This project in two volumes celebrates the joy in Joyce, especially appreciating the interplay of text, image, and the lost or revised morsels when reading, and rereading Joyce. It is a viewer's guide to being audience to James Joyce's works, one's correspondence as reader, reader-as-text-operator, and reader-as-artist.
Also (AND! AND! AND!), I would like to speak to the democratization of this artistic process, to the self as reader, and remind the crowd that in Ireland, the emphasis Ulysses is on the "you".
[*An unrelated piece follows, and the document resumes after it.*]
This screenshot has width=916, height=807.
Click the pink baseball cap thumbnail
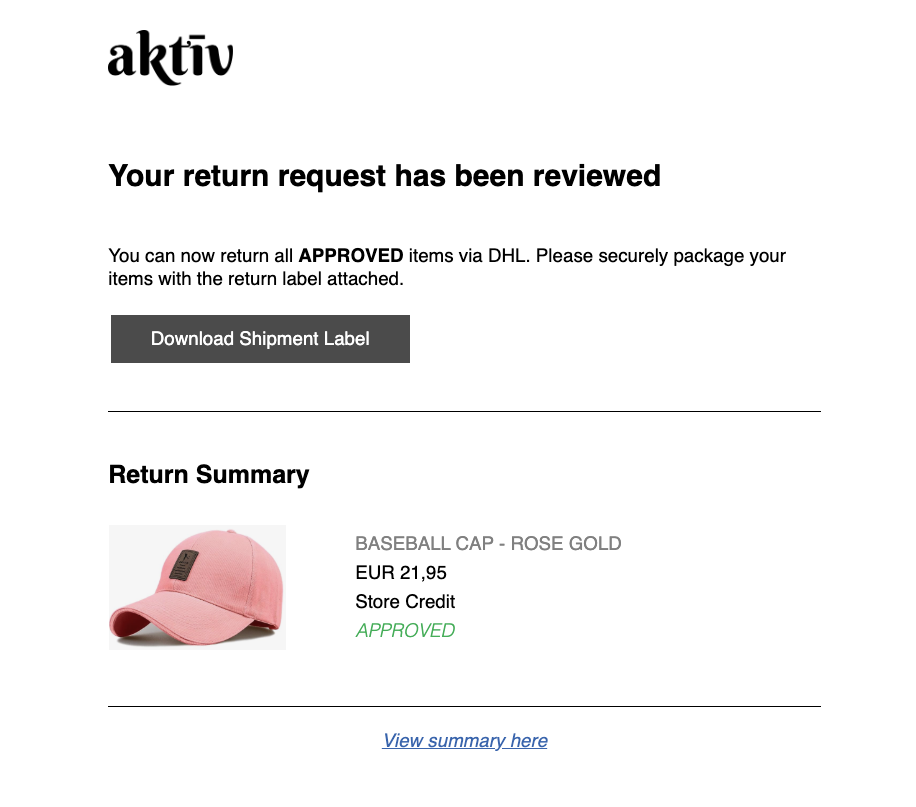click(197, 587)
In prose, the guide is a rich tapestry and chimera: part extensive letter to my wandering father in Dublin that self-same summer, part heavy lifting textual analysis, part flaneur tour guide highlighting personal and favourite haunts in the text, part epic simile and epic form with several strata of micro and macro narratives; each episode strives to emulate Joyce's narrative shifts and allusions and secondary schemata symbolism. Bread Loaf School of English's President Emily Bartels 2015 commencement description of it testifies to its commodious elusiveness for summation, "a revolution in textual Hermeneutic analysis in a creative-interpretation-art piece of James Joyce's Ulysses". A bricolage encrusted notebook, richly illuminated with "throwaway" (id est Postcards from a bin in the Social Studies department of my school (marked "throw out"), advertisements, wrappers, junk mail, promotional materials, coffee shoppe literature, and even a discarded Library copy of Joyce's Ulysses, to name a few sources), deepens ontological/paleontological levels for unpacking this inexhaustible novel . Whether one thinks of Ulysses as trash, disposable, pornography, or unparalleled genius, one should not turn away from it, nor [no more] 'turn aside and brood'.
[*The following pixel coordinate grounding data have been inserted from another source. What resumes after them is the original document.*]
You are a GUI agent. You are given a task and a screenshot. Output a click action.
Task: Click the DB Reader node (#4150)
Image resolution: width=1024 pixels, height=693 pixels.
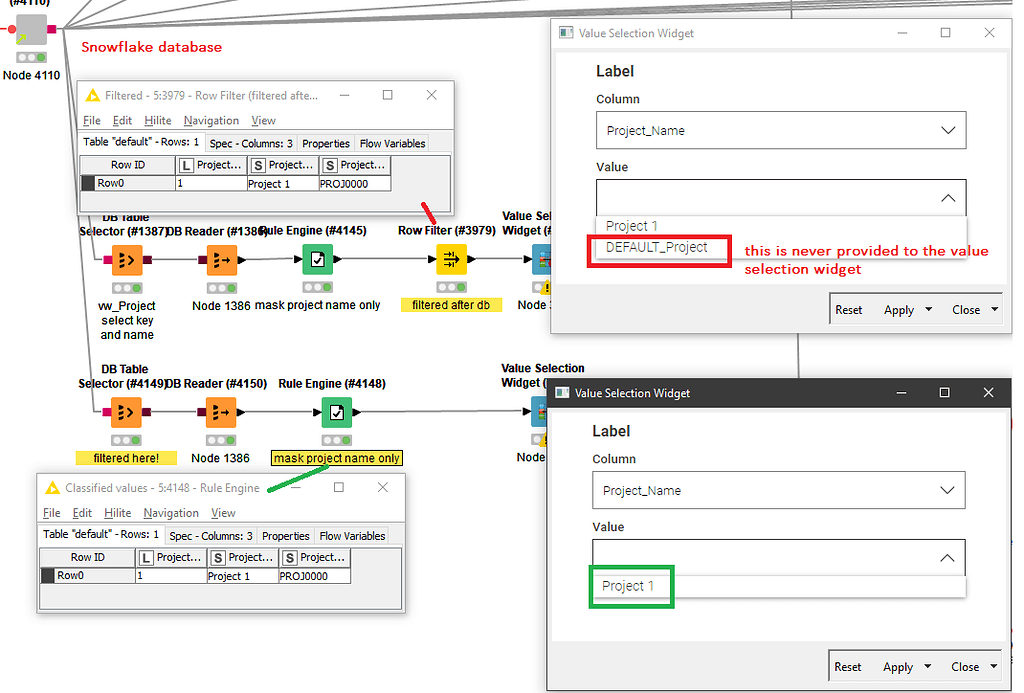222,412
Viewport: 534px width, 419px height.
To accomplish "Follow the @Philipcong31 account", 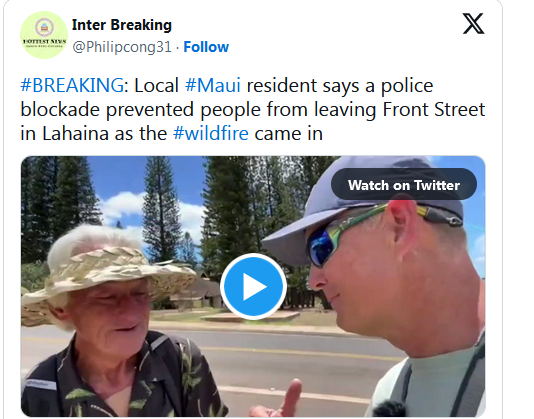I will click(x=206, y=47).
Illuminating the Gesamtkunstwerk: a guide to the guide if you will. Explanations and receptions.
In Joyce Society member, and UVA/Santa Barbara faculty member Jennifer's Wicke’s Summer 2015 Bread Loaf School of English Ulysses course, my (affectionately-referred-to) 'madness' became manifest. I would like to thank Jennifer for all her support throughout this neverending process.
My presentation to the North American James Joyce Conference, Diasporic Joyce Toronto, was subsequently published in the 2017 Bread Loaf Journal (Volume IV. pp.100-108). Highlighting how Throwaway can illustrate Joyce’s philosophies on time, genius, art, and the Protean nature of reading, and rereading.
"This is an exquisite project that enchants as it illuminates. I'd go further: I see a future for this, or envision one, as a publication, or a merger of performance piece and exhibition, a sui generis circumnavigation of Ulysses that embraces it as interrogation, dialectic, translation, decorative object, idee fixe, emotional map, historic core sample, a music to be played, a path to be trodden. I cannot begin to encompass its richness, its sly delights, its imaginative leaps, its interplay-- so very Joycean-- between the cute, the homespun, the celestial, the dark portal. I am touched by it literally, and by its phenomenological beauty. I hope to see more radiant pages, but most especially to urge that this memory palace of a notebook see other eyes than those than your parent in reading, and partner in life, and dog Persephone too. With no little awe, Jennifer."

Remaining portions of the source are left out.